Tarea —
Prosigue el texto sobre la corrupción que aparece más abajo, a partir de su última oración.

Fragmento elegido —
========

Oscar Clemente Marroquín
ocmarroq@lahora.com.gt

Decía yo en aquellos días que se iría Portillo y que la corrupción iba a seguir porque era sistémica. Por supuesto que hay una doble moral que hace que el enriquecimiento de alguien con orígenes como el de Alfonso Portillo resulta más escandaloso que el de otros gobernantes que se sienten de alcurnia o que la gente trata como “gente bien” por su origen social. A ellos se les permite que hagan negocios porque, según el vulgo, los hacen bien y de manera sofisticada para no dejar la burda huella que ven en otros casos.

Mientras sigamos centrando la lucha contra la corrupción en personajes paradigmáticos, que indudablemente son corruptos, no moveremos ni un dedo para atacar el sistema que drena los muy escasos fondos del fisco para agudizar la crisis social y la pobreza por falta de inversión en las necesidades de una gente que se acostumbró a no chistar, a vivir del chisme, pero sin emprender las acciones necesarias para cambiar lo que el país necesita urgentemente que cambie.

En el fondo volvemos un circo la lucha contra la corrupción porque terminamos explotando el morbo sin señalar la gravísima condición de daño estructural que tiene el latrocinio. Acaso hay algún ingenuo que piense que con las próximas elecciones tendremos un país distinto porque elegiremos nuevas autoridades. ¿No nos basta tanta experiencia para saber y entender que aquí no importa quién llegue, porque todos terminan haciendo exactamente lo mismo, si acaso con la única diferencia de que van perfeccionando el sistema?

========

Datos guardados —
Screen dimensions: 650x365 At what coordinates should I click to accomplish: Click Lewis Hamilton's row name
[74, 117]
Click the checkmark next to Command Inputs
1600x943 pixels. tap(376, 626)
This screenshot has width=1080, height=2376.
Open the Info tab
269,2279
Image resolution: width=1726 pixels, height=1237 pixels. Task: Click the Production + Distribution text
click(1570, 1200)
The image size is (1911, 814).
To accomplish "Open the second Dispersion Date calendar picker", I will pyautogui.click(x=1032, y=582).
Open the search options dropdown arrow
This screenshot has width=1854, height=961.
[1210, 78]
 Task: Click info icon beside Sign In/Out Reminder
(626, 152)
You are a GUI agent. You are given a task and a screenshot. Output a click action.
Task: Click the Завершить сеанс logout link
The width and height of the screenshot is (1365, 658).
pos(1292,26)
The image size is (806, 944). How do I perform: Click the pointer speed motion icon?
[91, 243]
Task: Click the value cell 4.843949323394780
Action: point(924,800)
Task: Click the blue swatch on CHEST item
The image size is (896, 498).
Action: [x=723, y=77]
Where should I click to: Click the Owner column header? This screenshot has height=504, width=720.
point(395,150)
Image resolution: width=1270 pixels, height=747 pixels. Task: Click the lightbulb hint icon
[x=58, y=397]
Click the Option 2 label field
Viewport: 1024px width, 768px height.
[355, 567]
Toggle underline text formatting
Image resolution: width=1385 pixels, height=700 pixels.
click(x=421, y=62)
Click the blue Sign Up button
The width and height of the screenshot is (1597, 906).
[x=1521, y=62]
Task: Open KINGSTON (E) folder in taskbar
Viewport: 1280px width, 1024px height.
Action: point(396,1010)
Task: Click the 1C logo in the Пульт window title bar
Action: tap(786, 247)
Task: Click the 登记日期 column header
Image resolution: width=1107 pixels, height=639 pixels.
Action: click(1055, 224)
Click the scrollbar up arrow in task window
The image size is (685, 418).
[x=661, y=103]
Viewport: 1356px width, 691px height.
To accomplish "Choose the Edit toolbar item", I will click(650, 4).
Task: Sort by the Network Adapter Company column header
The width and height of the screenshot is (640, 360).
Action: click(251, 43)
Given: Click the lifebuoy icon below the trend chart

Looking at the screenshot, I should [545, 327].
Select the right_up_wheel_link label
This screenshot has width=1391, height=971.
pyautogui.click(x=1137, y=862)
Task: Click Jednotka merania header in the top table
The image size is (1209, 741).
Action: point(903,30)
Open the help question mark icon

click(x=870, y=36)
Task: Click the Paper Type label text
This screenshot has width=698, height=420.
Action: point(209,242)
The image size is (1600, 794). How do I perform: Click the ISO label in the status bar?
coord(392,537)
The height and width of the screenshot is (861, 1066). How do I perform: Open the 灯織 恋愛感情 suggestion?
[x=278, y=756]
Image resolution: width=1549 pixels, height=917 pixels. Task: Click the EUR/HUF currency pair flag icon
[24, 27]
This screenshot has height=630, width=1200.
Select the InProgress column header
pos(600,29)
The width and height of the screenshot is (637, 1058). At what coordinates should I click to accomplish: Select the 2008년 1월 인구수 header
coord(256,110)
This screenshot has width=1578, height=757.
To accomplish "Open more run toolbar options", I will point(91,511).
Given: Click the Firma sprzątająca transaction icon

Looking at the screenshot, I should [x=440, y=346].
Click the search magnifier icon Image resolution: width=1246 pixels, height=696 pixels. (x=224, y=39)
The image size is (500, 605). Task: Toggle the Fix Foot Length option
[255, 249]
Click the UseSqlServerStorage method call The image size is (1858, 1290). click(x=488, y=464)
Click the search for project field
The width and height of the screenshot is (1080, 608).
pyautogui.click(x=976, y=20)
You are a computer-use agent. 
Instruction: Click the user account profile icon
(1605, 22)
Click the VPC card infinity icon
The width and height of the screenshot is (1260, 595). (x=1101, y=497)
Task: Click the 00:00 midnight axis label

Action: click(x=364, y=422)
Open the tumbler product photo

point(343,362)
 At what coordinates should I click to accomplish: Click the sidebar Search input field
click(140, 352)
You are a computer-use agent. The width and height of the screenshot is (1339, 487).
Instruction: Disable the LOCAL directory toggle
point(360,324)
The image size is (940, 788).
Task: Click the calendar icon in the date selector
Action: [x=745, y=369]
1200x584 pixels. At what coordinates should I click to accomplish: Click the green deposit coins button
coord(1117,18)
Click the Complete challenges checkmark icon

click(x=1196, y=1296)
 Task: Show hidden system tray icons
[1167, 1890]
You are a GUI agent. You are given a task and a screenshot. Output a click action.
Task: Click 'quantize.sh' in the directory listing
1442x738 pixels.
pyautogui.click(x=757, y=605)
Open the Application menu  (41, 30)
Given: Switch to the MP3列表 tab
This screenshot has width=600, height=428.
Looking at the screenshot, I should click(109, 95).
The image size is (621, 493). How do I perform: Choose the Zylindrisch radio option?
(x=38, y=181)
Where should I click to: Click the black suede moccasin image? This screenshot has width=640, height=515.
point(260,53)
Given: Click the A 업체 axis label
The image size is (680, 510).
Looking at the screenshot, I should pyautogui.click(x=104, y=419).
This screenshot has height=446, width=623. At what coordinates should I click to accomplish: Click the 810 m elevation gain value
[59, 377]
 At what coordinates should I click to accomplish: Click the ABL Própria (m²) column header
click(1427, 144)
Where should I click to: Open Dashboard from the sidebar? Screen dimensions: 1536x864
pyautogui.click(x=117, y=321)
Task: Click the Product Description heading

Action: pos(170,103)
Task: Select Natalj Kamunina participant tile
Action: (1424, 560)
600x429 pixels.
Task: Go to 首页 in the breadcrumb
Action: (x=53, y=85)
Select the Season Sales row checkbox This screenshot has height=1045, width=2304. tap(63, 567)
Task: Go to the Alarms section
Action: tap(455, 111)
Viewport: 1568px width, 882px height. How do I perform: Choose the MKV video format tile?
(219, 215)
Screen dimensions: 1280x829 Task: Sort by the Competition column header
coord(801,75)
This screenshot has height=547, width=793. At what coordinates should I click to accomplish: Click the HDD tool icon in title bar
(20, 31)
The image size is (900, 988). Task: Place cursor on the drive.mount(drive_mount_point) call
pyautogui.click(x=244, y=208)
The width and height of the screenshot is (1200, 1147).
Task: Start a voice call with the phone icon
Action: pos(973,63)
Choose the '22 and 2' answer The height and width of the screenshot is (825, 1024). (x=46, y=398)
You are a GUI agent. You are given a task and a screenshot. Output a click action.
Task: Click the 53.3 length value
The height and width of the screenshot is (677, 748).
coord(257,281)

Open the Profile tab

========

Respuesta escrita —
Claro que siempre es más agradable para un buen sector de la opinión pública escuchar que se le dice ladrón con nombre y apellido a un político, pero si bien ello sería importante si al menos hubiera vindicta pública contra los que traicionan a sus electores, vistas las cosas en Guatemala todo termina en distracción y entretenimiento para dar motivo al alegre y entretenido chisme.

El país requiere mucho más que eso. El país requiere de claro entendimiento de que el problema no es de individuos sino de un sistema que garantiza, sin lugar a la menor duda, que llegue quien llegue todo seguirá funcionando igual. ¿Cree alguien sinceramente que el gobierno de Berger fue más honesto que el de Portillo? Hay muchas mansiones en sitios de recreo en las que nadie repara porque son de esa “gente bien”, pero cuyo origen es tan espurio como todo lo que hemos visto en el transcurso de los años. ¿Cree alguien, entonces, que el próximo gobierno será más honesto que éste?